Jake Herzog, , winner of Response Essay Competition 2008.
Jake Herzog, one of two Response Essay Competition 2008 winners.

“Your assignment is to go out into the community, play the part of a person in need, and ask for help.” He couldn’t be serious. The anxiety in the room was palpable. The professor of my Counseling 101 class fielded the barrage of questions. “What about ethics? Aren’t we lying?” “When is it due?” Reality began to sink in. We were really going to have to do this. After class, I retreated to the cloistered safety of my dorm room and considered my options.

I decided to create a scenario that was based on fact. I remembered an incident in which God did something amazing, dramatic, and supernatural for me — but few friends believed me when I told them. Now, I would tell the same outrageously true story to a stranger. My only deception would be my appearance.

When the day arrived for execution of my plan, I pulled on my ratty, comfy, hated-by-my-girlfriend hooded sweatshirt. Unshowered, unshaven, and unkempt, I looked sufficiently needy. Not a stretch for most guys in college. In my Chevy Nova, I made the one-hour drive north from Oakland University in Michigan to Frankenmuth. But I was well known in my small hometown, so I continued traveling to nearby Saginaw.

Looking for the most imposing church I could find, I parked in the empty lot next to a tall concrete edifice, gathered my courage, and headed for the front door. A young Protestant entering a Catholic church, I felt like Lewis and Clark. “Would it be possible to talk to someone?” I asked the woman at the desk. She offered coffee, left the room, and returned to inform me that someone would see me. My ruse was working. A priest stepped out, invited me into his office and offered a chair.

I told him my story. Then I told him I was distressed because the people I told about my experience didn’t believe me. The priest said, “I believe you.” We spent a few more minutes in discussion; then I thanked him for his time and left. I had done all I could to make the experience as authentic as possible, yet I still felt strangely grateful that I hadn’t been exposed as a fraud.

Within the next four years, I graduated from college and married my girlfriend. We toured most of the Western states on our honeymoon, and ended up in Seattle.

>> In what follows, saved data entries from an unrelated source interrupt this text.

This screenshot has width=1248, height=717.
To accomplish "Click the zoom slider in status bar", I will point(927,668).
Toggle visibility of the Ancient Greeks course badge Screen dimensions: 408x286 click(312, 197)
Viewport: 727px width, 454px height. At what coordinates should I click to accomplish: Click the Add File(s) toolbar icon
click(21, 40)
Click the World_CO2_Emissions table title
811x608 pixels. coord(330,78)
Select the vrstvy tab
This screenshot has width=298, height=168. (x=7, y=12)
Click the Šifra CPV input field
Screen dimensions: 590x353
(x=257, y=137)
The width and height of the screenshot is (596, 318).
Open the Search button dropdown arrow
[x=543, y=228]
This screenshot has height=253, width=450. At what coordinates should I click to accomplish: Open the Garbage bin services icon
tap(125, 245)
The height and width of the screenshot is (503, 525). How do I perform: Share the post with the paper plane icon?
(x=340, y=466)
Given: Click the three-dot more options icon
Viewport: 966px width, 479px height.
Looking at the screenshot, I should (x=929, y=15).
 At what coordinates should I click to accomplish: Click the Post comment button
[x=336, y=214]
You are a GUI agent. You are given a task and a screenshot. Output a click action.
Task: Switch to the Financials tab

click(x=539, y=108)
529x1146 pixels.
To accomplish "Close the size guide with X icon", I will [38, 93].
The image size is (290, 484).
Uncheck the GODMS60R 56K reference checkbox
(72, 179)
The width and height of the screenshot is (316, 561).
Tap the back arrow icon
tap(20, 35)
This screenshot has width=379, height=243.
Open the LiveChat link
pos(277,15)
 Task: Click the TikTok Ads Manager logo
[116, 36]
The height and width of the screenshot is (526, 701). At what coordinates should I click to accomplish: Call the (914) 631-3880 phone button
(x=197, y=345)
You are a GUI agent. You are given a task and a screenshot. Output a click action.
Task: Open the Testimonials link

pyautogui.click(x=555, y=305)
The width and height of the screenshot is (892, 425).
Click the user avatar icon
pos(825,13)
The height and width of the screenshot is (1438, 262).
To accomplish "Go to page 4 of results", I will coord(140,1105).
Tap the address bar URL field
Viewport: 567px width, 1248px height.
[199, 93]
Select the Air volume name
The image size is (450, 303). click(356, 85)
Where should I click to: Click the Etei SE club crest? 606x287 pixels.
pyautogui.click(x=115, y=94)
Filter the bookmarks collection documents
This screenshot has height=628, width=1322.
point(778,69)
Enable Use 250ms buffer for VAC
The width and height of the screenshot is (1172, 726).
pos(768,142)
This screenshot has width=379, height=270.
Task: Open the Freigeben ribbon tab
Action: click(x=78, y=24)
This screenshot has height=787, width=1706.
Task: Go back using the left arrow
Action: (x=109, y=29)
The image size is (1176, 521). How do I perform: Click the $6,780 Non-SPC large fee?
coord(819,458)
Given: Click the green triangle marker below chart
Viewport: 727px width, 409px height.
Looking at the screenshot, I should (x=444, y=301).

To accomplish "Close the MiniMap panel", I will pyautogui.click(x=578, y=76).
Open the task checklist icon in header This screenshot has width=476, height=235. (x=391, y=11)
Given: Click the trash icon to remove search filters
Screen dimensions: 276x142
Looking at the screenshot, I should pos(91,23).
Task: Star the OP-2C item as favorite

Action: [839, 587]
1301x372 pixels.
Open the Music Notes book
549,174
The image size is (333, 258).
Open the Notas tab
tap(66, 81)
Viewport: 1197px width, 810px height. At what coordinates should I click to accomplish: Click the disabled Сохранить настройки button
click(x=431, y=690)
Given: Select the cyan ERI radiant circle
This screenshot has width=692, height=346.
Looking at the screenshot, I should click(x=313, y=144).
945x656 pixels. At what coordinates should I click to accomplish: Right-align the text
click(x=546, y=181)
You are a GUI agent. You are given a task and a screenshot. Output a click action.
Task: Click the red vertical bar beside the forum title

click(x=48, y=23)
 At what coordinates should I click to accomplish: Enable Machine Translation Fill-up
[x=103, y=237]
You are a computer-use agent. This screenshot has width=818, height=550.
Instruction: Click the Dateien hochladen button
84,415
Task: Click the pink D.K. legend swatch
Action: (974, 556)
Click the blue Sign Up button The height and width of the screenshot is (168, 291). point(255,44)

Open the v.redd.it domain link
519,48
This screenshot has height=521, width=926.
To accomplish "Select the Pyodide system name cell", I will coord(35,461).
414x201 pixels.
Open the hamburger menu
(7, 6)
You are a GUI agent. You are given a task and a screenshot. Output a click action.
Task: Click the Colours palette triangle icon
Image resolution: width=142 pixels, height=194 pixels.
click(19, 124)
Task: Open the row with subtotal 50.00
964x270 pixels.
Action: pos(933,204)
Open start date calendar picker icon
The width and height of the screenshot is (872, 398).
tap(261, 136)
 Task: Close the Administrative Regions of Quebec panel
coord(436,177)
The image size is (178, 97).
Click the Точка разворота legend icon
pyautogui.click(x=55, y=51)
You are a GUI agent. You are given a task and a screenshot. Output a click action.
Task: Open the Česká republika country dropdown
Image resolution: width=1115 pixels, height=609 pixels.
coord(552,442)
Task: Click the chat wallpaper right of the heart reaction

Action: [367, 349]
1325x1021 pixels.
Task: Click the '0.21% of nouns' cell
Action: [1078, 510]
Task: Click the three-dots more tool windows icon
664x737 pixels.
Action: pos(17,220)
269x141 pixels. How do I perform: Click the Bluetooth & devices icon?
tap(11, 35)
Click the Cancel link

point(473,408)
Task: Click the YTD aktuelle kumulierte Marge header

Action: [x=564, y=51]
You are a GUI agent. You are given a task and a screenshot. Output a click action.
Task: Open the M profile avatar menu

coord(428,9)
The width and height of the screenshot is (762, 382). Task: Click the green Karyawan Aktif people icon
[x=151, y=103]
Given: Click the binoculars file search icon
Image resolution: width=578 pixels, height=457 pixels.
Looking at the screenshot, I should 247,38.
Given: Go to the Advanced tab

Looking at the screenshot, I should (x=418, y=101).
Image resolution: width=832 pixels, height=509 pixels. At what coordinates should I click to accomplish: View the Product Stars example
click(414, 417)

Within minutes of our arrival, we decided that the Emerald City was as nice as anywhere else we had seen and began looking for an apartment. (My hooded sweatshirt didn’t make the trip with us, a casualty of marital compromise. I chose the disposal method recommended for out-of-service American flags and burned it.)

I found work in advertising sales at Seattle radio stations KCMS/KCIS, and my wife and I volunteered to direct the youth program at nearby St. Luke’s Episcopal Church. After services one Sunday, I was standing outside with two teens from our youth group when a stranger approached. “Excuse me. I could use a little help. I’m kinda hungry. Does anybody have a few dollars?”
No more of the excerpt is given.